Saved data entries
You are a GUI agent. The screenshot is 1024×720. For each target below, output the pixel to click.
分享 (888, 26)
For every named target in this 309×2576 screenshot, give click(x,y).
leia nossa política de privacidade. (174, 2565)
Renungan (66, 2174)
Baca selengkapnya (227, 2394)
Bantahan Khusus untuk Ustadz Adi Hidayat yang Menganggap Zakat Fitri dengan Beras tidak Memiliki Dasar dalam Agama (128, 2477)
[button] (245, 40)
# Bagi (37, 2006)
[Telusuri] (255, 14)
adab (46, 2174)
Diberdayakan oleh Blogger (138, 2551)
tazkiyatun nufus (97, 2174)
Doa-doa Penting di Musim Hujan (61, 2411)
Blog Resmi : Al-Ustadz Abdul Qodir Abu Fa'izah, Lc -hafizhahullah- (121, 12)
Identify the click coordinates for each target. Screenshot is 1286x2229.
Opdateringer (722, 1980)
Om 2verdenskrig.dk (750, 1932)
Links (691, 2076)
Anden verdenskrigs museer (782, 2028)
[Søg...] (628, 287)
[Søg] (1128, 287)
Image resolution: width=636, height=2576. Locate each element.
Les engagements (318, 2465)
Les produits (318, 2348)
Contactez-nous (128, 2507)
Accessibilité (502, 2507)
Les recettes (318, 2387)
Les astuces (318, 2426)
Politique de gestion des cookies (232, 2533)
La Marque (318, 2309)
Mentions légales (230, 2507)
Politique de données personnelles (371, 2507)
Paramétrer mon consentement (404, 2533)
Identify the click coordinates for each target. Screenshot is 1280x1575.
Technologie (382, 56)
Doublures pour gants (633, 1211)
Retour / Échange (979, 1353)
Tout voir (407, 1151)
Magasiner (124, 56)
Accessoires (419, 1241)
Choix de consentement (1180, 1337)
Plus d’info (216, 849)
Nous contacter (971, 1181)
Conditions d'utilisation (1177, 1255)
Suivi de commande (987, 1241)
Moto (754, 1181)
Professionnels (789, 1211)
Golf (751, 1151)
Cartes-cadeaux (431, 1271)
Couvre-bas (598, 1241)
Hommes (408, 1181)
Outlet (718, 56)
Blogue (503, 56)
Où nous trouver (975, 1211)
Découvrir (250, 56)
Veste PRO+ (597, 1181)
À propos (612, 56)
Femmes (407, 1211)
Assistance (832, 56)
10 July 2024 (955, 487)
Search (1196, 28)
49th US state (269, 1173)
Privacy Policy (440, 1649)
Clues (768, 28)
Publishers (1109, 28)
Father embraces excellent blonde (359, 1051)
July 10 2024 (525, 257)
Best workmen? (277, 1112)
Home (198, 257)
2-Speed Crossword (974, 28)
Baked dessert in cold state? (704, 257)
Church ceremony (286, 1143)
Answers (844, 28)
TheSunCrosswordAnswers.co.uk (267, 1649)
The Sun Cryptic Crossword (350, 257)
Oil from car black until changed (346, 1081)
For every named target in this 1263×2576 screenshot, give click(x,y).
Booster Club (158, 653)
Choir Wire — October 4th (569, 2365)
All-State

**Work to complete**: Put every line of the material above into a Markdown table with the columns "Row" and "Entry line," leaving out any blank lines.

**Answer**:
| Row | Entry line |
|---|---|
| 1 | You are a GUI agent. The screenshot is 1024×720. For each target below, output the pixel to click. |
| 2 | 分享 (888, 26) |
| 3 | For every named target in this 309×2576 screenshot, give click(x,y). |
| 4 | leia nossa política de privacidade. (174, 2565) |
| 5 | Renungan (66, 2174) |
| 6 | Baca selengkapnya (227, 2394) |
| 7 | Bantahan Khusus untuk Ustadz Adi Hidayat yang Menganggap Zakat Fitri dengan Beras tidak Memiliki Dasar dalam Agama (128, 2477) |
| 8 | [button] (245, 40) |
| 9 | # Bagi (37, 2006) |
| 10 | [Telusuri] (255, 14) |
| 11 | adab (46, 2174) |
| 12 | Diberdayakan oleh Blogger (138, 2551) |
| 13 | tazkiyatun nufus (97, 2174) |
| 14 | Doa-doa Penting di Musim Hujan (61, 2411) |
| 15 | Blog Resmi : Al-Ustadz Abdul Qodir Abu Fa'izah, Lc -hafizhahullah- (121, 12) |
| 16 | Identify the click coordinates for each target. Screenshot is 1286x2229. |
| 17 | Opdateringer (722, 1980) |
| 18 | Om 2verdenskrig.dk (750, 1932) |
| 19 | Links (691, 2076) |
| 20 | Anden verdenskrigs museer (782, 2028) |
| 21 | [Søg...] (628, 287) |
| 22 | [Søg] (1128, 287) |
| 23 | Image resolution: width=636, height=2576. Locate each element. |
| 24 | Les engagements (318, 2465) |
| 25 | Les produits (318, 2348) |
| 26 | Contactez-nous (128, 2507) |
| 27 | Accessibilité (502, 2507) |
| 28 | Les recettes (318, 2387) |
| 29 | Les astuces (318, 2426) |
| 30 | Politique de gestion des cookies (232, 2533) |
| 31 | La Marque (318, 2309) |
| 32 | Mentions légales (230, 2507) |
| 33 | Politique de données personnelles (371, 2507) |
| 34 | Paramétrer mon consentement (404, 2533) |
| 35 | Identify the click coordinates for each target. Screenshot is 1280x1575. |
| 36 | Technologie (382, 56) |
| 37 | Doublures pour gants (633, 1211) |
| 38 | Retour / Échange (979, 1353) |
| 39 | Tout voir (407, 1151) |
| 40 | Magasiner (124, 56) |
| 41 | Accessoires (419, 1241) |
| 42 | Choix de consentement (1180, 1337) |
| 43 | Plus d’info (216, 849) |
| 44 | Nous contacter (971, 1181) |
| 45 | Conditions d'utilisation (1177, 1255) |
| 46 | Suivi de commande (987, 1241) |
| 47 | Moto (754, 1181) |
| 48 | Professionnels (789, 1211) |
| 49 | Golf (751, 1151) |
| 50 | Cartes-cadeaux (431, 1271) |
| 51 | Couvre-bas (598, 1241) |
| 52 | Hommes (408, 1181) |
| 53 | Outlet (718, 56) |
| 54 | Blogue (503, 56) |
| 55 | Où nous trouver (975, 1211) |
| 56 | Découvrir (250, 56) |
| 57 | Veste PRO+ (597, 1181) |
| 58 | À propos (612, 56) |
| 59 | Femmes (407, 1211) |
| 60 | Assistance (832, 56) |
| 61 | 10 July 2024 (955, 487) |
| 62 | Search (1196, 28) |
| 63 | 49th US state (269, 1173) |
| 64 | Privacy Policy (440, 1649) |
| 65 | Clues (768, 28) |
| 66 | Publishers (1109, 28) |
| 67 | Father embraces excellent blonde (359, 1051) |
| 68 | July 10 2024 (525, 257) |
| 69 | Best workmen? (277, 1112) |
| 70 | Home (198, 257) |
| 71 | 2-Speed Crossword (974, 28) |
| 72 | Baked dessert in cold state? (704, 257) |
| 73 | Church ceremony (286, 1143) |
| 74 | Answers (844, 28) |
| 75 | TheSunCrosswordAnswers.co.uk (267, 1649) |
| 76 | The Sun Cryptic Crossword (350, 257) |
| 77 | Oil from car black until changed (346, 1081) |
| 78 | For every named target in this 1263×2576 screenshot, give click(x,y). |
| 79 | Booster Club (158, 653) |
| 80 | Choir Wire — October 4th (569, 2365) |
| 81 | All-State |